Before returning to Spain he had been appointed for the Spanish Artificial Intelligence Advisory Council in 2020. He wasn’t comfortable with these things, or any well-deserved recognition. He was always looking for something fresh and new. So humble, so open, so generous, he asked to join our team. Not as the distinguished researcher he was, but as one of us. He came to Valencia a few times to cheerlead the DMIP team. On one occasion, he rediscovered the “cremaet” - a traditional Valencian spirited coffee - for all of us. We think we adopted him, but he adopted us; he made us believe for a while that, like him, we were also doing something really exceptional. We ended up calling a GPU server cremaet, a name that will only make us feel more orphaned without his inexhaustible enthusiasm.
He was back in Madrid mostly to be close to his parents in case they needed help. He soon moved from Carlos III University to CSIC, though he was too creative for these roles. He spoke of brilliant researchers stifled by “the machinery”. I shared some paragraphs of Zafra’s “El informe” with him, a book written from the bowels of CSIC against “bureaucratic violence”. But this wasn’t his battle. Above all, his greatest accolade was to be free.
It was only a few months ago he visited me in Cambridge. We were supposed to think of why a great idea, conversational complexity, led to disappointing experimental results. Instead we talked about Newton, Darwin, Maxwell, Rutherford, Turing, … and our next big thing together.
We were planning his next visit to Cambridge before everything went wrong. Early this year he got this disturbing health issue. In one of our calls, he explained to me how terrifying it was for him. We talked for more than an hour - only fear, almost no science. He was no longer Manuel. That thing hadn't taken his body, it was taking over his mind.
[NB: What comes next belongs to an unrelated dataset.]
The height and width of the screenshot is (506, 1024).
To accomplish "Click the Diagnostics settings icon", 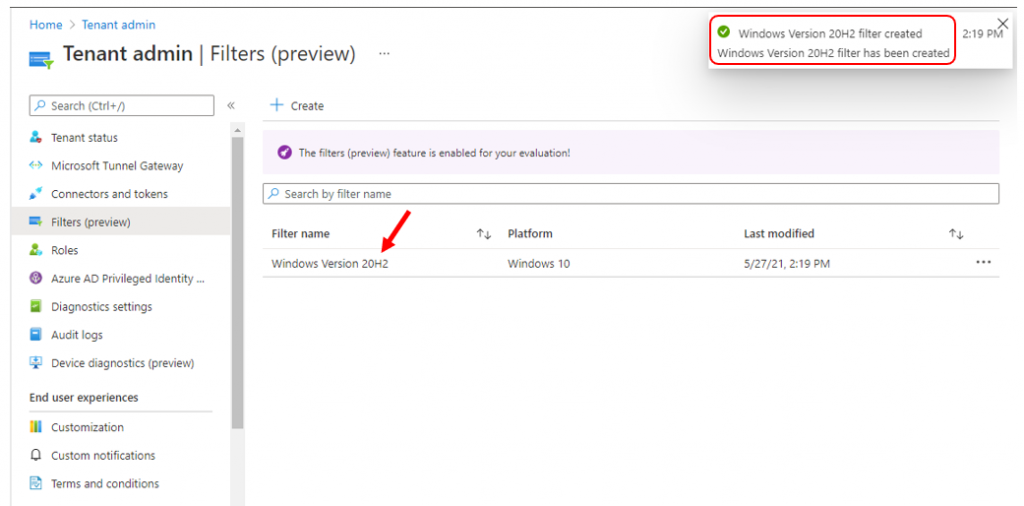I will tap(36, 306).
The day we published our first Nature paper together, I sent him an email. I simply wrote that I felt he wasn't any better… He wasn't really there anymore.
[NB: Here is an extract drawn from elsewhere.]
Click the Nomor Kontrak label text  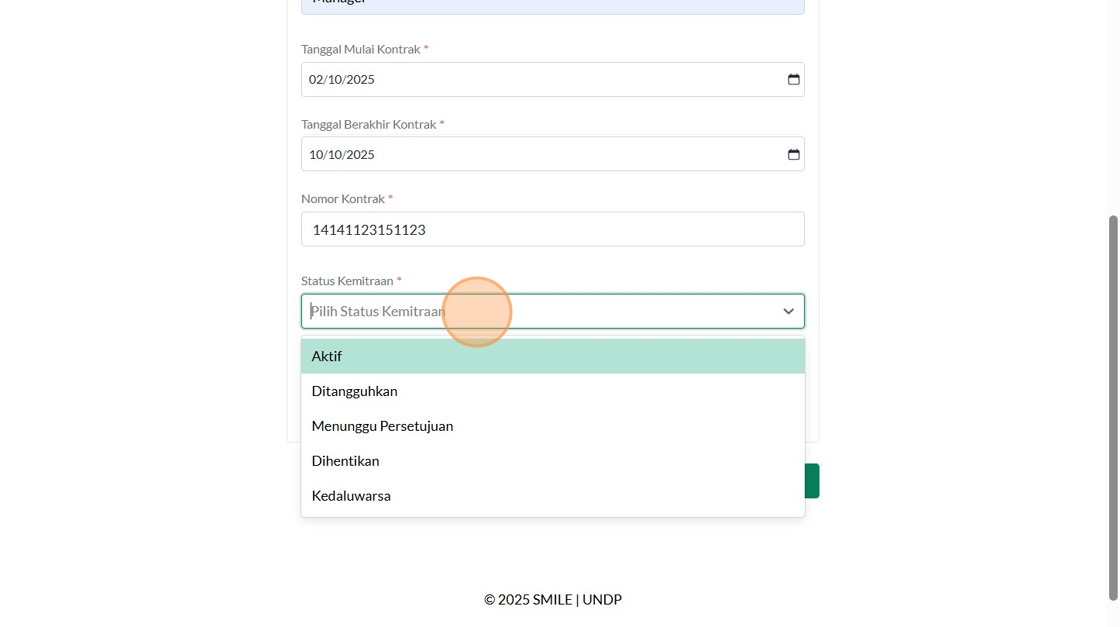[343, 199]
There are so many things I didn't know about his world, yet I still feel so lucky I shared all these unique moments with him. We all learnt so much from Manuel. Let’s celebrate the opportunities his life allowed.


I most recently engaged with Manuel a few years ago as several of us were planning Pascal's 60th birthday party / conference ("Pascal United"). Then, as ever, Manuel was brimming with ideas for how to honor the impact Pascal has had on so many of our lives. His enthusiasm, as usual, was contagious, and played a significant role in making the event and experience what it was.
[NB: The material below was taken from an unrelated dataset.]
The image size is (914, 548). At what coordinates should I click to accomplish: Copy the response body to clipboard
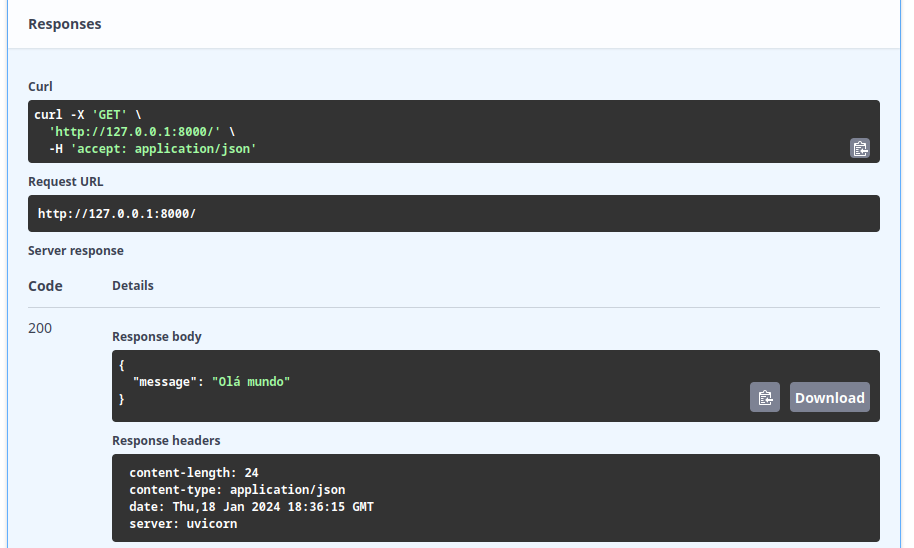click(765, 397)
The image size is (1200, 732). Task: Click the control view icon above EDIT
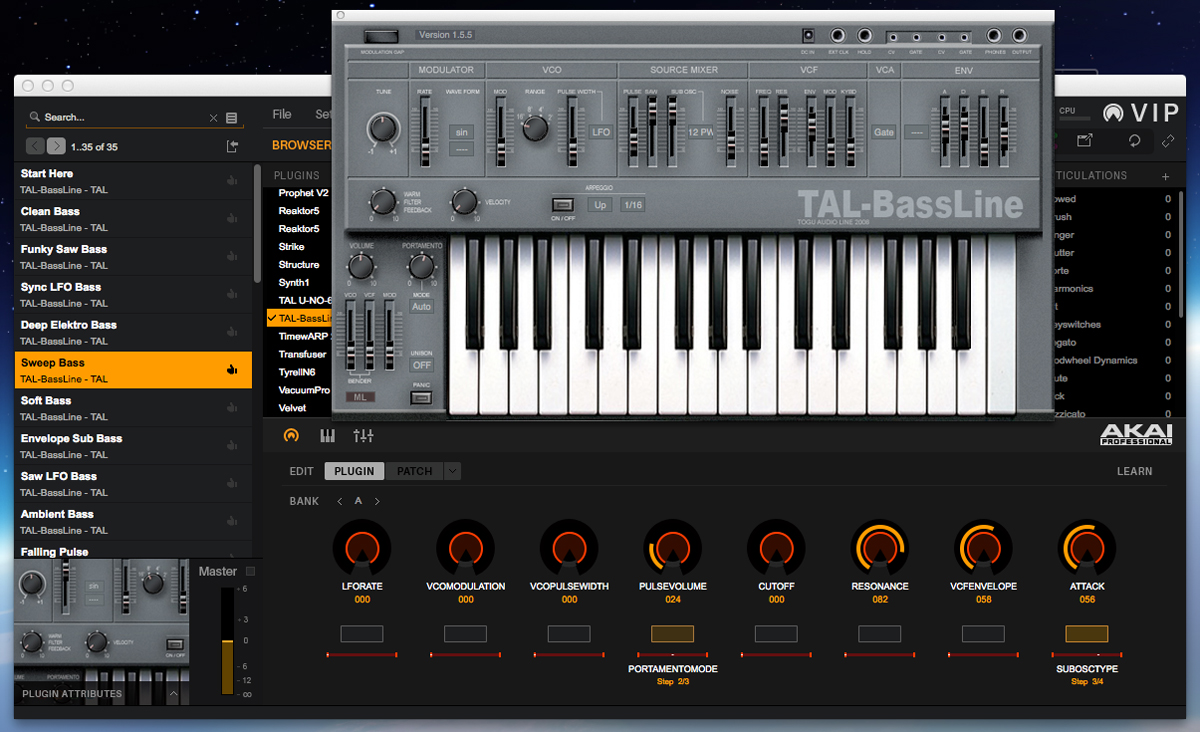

This is how I will remember Manuel: as a warm, kind, generous human being ... an amazing scientist, sure ... but most importantly, someone who invites you in (no matter your stature) and helps you realize that you have a lot to offer the world.
Thank you, Manuel, and may you rest in peace.
Manuel was a dear colleague, mentor, co-author, and someone who steered and influenced my own career in many ways. As countless friends and colleagues would attest, what was incredible about Manuel is his infectious curiosity, versatility, and unique blend of scientific depth & artistic lightness.
Manuel, you will be missed!


I owe much of my research path to him. Manuel sparked in me a deep curiosity for understanding social dynamics, and through his example, he showed me what science could and should be: playful, creative, and joyful.
I will deeply miss our conversations, and the friendship we built over the years, across the many cities we lived in and shared along the way.



You will be missed, Manuel, but those who have interacted with you will never forget you. You were and will remain a big part of our lives.